Data entries
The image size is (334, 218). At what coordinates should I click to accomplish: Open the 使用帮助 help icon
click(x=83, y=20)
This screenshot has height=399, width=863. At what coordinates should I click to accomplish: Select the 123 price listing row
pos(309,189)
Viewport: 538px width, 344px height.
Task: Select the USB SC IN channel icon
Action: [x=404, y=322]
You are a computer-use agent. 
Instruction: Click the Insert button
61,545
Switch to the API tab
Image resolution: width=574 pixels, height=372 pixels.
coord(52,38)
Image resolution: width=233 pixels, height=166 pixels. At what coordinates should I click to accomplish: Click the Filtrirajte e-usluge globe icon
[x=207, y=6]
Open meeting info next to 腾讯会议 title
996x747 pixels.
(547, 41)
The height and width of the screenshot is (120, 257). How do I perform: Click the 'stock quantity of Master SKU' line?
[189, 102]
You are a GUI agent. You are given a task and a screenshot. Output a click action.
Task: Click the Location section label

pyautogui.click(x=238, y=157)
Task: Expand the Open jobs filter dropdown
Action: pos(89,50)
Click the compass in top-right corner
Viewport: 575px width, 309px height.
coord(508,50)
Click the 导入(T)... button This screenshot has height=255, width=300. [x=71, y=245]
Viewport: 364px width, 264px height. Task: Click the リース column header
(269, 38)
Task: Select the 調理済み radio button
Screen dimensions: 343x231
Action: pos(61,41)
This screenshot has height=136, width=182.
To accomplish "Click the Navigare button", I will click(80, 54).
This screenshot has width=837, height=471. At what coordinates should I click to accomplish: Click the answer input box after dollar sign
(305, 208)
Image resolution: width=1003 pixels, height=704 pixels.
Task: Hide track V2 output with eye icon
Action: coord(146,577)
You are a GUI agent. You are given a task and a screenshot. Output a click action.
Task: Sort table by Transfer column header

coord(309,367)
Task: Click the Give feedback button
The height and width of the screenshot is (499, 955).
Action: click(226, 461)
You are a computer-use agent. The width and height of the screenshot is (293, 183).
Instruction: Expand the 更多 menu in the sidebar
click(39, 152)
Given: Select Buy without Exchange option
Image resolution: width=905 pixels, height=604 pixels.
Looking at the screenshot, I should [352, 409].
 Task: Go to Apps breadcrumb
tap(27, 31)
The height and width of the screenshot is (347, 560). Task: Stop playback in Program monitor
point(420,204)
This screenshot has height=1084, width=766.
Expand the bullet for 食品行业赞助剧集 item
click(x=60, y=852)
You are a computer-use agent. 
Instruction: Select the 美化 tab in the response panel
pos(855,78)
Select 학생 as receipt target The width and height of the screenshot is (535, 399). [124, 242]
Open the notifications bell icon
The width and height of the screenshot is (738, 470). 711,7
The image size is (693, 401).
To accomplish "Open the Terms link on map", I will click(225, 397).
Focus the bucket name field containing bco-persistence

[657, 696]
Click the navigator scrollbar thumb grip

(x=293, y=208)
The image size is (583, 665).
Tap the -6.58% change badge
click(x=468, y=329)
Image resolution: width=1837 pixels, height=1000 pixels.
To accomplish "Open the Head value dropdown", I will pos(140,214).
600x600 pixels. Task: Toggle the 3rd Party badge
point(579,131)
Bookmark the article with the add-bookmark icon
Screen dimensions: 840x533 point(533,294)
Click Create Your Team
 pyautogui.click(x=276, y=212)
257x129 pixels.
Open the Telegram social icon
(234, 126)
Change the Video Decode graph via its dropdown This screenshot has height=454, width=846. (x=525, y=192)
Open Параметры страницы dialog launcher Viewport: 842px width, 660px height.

### EXERCISE BRIEF
Write down again, exactly as given, only the lines above that fall from the line with "This screenshot has width=837, height=471." to the line with "Select 학생 as", inclusive.

### TASK ANSWER
This screenshot has width=837, height=471. At what coordinates should I click to accomplish: Click the answer input box after dollar sign
(305, 208)
Image resolution: width=1003 pixels, height=704 pixels.
Task: Hide track V2 output with eye icon
Action: coord(146,577)
You are a GUI agent. You are given a task and a screenshot. Output a click action.
Task: Sort table by Transfer column header

coord(309,367)
Task: Click the Give feedback button
The height and width of the screenshot is (499, 955).
Action: click(226, 461)
You are a computer-use agent. The width and height of the screenshot is (293, 183).
Instruction: Expand the 更多 menu in the sidebar
click(39, 152)
Given: Select Buy without Exchange option
Image resolution: width=905 pixels, height=604 pixels.
Looking at the screenshot, I should [352, 409].
 Task: Go to Apps breadcrumb
tap(27, 31)
The height and width of the screenshot is (347, 560). Task: Stop playback in Program monitor
point(420,204)
This screenshot has height=1084, width=766.
Expand the bullet for 食品行业赞助剧集 item
click(x=60, y=852)
You are a computer-use agent. 
Instruction: Select the 美化 tab in the response panel
pos(855,78)
Select 학생 as receipt target The width and height of the screenshot is (535, 399). [124, 242]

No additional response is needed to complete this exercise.